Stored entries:
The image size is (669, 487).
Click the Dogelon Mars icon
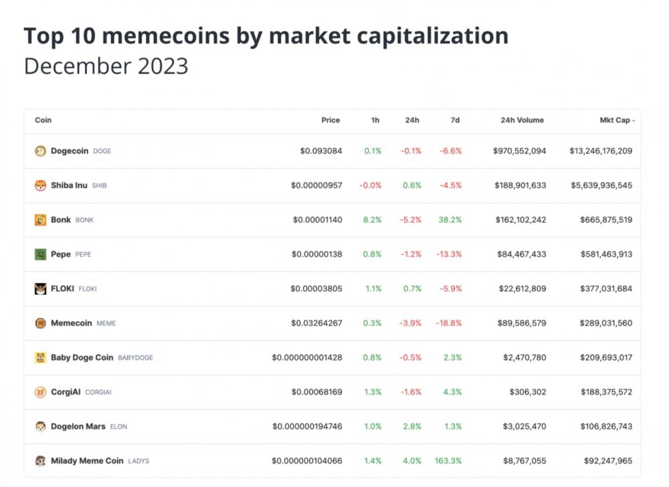[x=40, y=426]
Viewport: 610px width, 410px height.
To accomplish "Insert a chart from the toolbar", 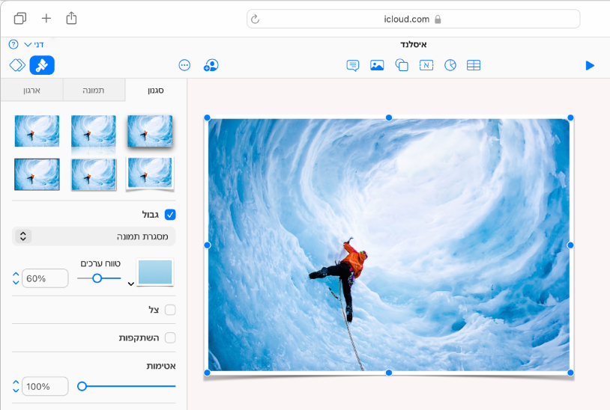I will coord(450,66).
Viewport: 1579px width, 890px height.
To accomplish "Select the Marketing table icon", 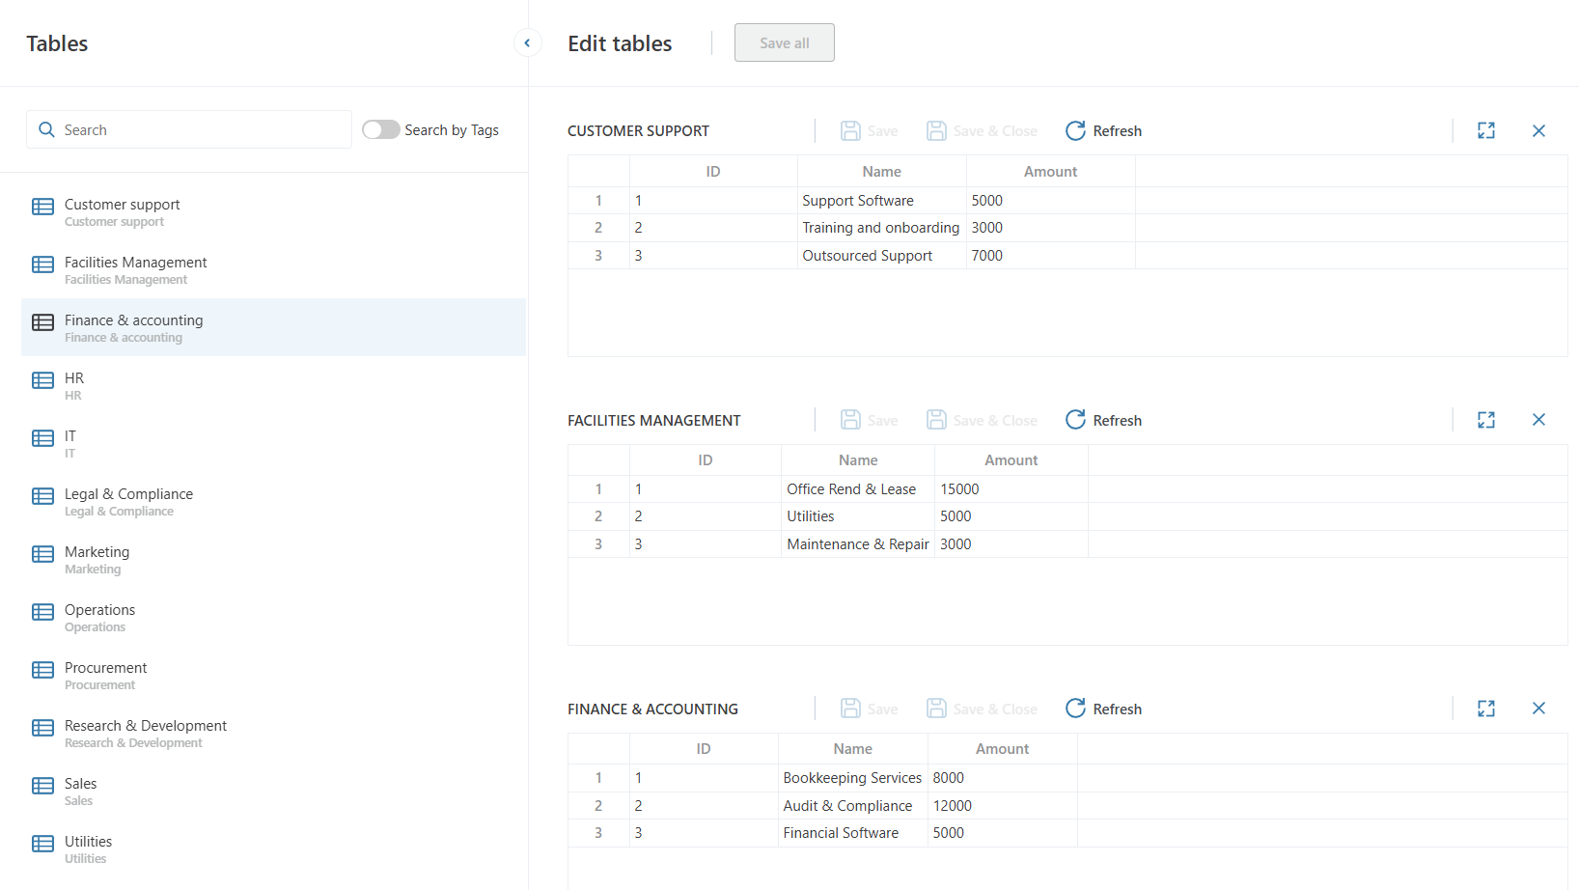I will [42, 554].
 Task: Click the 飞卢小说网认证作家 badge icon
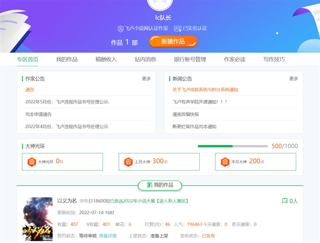[121, 28]
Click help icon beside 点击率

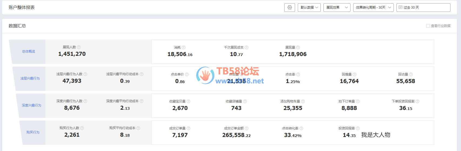tap(298, 74)
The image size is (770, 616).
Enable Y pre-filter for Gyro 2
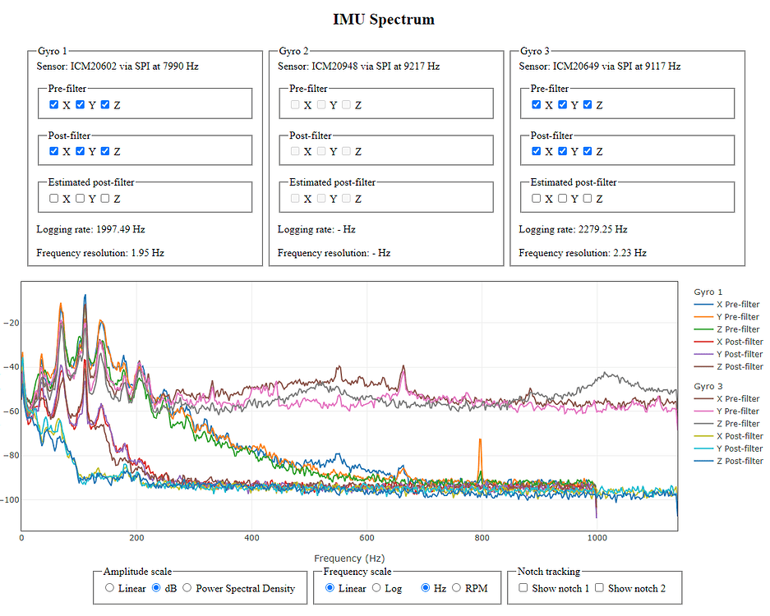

Required work: The answer must be an exact copy of the lines from the one containing "Task: Click the 飞卢小说网认证作家 badge icon" through the last line of the records, with no pictures included.

Response area:
 Task: Click the 飞卢小说网认证作家 badge icon
[121, 28]
Click help icon beside 点击率

tap(298, 74)
The image size is (770, 616).
Enable Y pre-filter for Gyro 2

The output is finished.